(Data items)
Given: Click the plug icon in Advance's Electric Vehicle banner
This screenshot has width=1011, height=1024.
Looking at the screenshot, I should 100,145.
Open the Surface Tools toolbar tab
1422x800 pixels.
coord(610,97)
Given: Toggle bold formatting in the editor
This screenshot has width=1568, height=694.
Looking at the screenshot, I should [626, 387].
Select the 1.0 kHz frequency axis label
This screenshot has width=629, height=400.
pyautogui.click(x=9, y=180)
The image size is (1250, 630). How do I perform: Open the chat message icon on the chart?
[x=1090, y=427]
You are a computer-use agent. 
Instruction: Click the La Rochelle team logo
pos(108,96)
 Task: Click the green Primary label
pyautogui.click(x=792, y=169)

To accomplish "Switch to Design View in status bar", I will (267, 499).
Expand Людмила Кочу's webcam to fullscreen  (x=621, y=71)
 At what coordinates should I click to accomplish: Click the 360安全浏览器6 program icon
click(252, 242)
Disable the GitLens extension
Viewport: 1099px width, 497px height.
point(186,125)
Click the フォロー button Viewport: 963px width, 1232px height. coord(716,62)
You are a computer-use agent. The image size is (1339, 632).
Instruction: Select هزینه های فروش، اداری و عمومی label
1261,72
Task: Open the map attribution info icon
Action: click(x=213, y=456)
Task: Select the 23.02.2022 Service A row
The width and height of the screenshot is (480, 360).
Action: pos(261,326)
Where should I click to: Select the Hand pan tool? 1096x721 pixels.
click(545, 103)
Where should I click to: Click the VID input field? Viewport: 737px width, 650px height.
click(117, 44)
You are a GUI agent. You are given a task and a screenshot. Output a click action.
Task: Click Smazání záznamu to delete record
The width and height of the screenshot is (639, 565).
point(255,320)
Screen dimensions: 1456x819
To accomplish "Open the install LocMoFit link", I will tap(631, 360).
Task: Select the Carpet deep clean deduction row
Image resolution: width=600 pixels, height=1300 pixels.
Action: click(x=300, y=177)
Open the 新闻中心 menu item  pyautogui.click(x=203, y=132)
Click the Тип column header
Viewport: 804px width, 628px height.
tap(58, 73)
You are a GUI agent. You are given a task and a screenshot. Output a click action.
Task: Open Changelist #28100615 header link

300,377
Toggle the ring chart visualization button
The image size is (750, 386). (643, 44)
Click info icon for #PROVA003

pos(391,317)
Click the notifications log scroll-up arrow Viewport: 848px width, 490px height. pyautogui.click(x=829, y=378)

Problem statement: When a line among the entries above contains "computer", copy it.

Output of the task:
You are a computer-use agent. 
You are a computer-use agent. The image size is (1339, 632).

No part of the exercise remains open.